Indigenous Peoples and communities hold legal rights to at least 15 percent of the world’s forests—some 500 million hectares—and use many more millions of hectares of forestlands under customary arrangements. These “community forests” serve as a primary source of livelihood, nutrition, medicine and employment for people in much of rural Africa, Asia and Latin America. New research shows they also generate billions of dollars in benefits for rural people and society.

The proof is in two study areas featured in our new working paper, The Economic Costs and Benefits of Securing Community Forest Tenure: Evidence from Brazil and Guatemala. Results for Brazil’s Indigenous Territories and the community concessions in Guatemala’s Maya Biosphere Reserve (MBR) suggest that securing community forest tenure is a low-cost, high-yield investment that benefits communities, countries and the world.

Our analyses show that in Brazil, the average annual costs of providing communities with secure rights to their forest is $1.57 per hectare (ha). Meanwhile the resulting carbon-mitigation benefits—the sequestration of carbon and removal of climate change-fueling CO2 emissions—range from $38/ha to $230/ha per year. That’s a net value of $1,454 to $1,743 per hectare for a period of 20 years. The bottom line? Community forests in the Brazilian Amazon bring $162 billion to $194 billion in benefits over a 20-year period.

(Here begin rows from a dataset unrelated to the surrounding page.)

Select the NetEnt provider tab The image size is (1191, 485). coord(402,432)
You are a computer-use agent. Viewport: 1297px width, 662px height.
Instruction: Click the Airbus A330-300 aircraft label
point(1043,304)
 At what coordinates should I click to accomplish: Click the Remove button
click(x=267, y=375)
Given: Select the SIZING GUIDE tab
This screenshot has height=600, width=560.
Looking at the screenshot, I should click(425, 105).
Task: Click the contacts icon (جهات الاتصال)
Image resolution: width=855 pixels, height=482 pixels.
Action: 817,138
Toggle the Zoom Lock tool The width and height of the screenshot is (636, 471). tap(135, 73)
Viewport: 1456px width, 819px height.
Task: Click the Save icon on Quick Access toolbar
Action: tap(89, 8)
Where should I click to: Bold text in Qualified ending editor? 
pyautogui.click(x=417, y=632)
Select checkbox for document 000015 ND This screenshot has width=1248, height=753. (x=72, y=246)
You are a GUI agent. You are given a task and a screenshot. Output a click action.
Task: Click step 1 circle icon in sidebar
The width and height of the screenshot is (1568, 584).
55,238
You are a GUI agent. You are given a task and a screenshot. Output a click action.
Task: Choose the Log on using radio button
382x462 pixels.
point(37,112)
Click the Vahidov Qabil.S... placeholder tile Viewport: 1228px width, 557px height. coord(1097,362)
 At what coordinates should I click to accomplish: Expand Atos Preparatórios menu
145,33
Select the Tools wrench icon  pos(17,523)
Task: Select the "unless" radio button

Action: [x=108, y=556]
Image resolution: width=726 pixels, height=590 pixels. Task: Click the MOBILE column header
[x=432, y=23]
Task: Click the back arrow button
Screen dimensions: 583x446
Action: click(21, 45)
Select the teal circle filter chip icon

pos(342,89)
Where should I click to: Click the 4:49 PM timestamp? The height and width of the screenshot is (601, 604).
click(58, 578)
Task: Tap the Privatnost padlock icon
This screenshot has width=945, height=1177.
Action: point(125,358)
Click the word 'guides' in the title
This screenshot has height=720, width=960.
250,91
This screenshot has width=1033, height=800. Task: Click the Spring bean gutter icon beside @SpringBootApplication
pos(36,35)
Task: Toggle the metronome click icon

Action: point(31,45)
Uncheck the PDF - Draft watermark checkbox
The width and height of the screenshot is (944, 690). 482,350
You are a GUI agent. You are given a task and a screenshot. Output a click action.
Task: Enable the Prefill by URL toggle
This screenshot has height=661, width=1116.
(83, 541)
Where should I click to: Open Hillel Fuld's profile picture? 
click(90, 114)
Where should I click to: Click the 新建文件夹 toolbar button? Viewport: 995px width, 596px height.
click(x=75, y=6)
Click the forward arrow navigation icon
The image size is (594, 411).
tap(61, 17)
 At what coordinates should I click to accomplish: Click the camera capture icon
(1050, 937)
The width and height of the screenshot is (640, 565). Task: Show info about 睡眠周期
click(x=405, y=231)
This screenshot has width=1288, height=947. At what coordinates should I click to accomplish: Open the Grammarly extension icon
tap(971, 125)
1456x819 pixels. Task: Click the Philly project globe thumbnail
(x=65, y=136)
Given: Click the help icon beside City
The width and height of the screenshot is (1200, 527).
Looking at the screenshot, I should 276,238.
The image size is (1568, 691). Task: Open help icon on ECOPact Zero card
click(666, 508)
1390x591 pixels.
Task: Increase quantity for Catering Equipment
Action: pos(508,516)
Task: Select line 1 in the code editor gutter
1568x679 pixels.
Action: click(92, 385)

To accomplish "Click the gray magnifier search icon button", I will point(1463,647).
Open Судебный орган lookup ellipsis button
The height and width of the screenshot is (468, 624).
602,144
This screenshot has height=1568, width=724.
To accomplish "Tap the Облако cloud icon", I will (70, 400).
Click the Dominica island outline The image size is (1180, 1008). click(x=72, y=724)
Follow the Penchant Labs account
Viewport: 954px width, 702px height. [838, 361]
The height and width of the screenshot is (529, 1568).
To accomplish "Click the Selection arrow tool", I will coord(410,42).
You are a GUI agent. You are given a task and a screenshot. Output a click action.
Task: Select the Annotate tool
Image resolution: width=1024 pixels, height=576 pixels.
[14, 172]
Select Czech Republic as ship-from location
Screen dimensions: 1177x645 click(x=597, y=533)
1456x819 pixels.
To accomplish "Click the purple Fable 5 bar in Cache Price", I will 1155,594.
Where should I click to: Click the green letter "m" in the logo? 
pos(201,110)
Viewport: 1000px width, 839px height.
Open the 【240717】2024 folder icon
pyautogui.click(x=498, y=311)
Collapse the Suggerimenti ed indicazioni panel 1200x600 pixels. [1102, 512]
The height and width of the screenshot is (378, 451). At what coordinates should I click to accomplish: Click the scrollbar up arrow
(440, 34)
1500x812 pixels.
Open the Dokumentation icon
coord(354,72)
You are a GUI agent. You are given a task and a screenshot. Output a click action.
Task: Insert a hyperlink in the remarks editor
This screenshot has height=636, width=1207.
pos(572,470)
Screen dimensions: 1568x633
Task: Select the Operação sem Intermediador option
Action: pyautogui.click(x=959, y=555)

It’s a similar story in Guatemala. The annual costs for securing community forest tenure average $16.85/ha, while the carbon-mitigation benefits range from $120/ha to $187/ha, and the benefits from timber are $0.91/ha to $12.51/ha. The 20-year net value ranges from $1,715 to $2,280/ha for a total value of $605 million to $805 million dollars for the nine community concessions in the MBR.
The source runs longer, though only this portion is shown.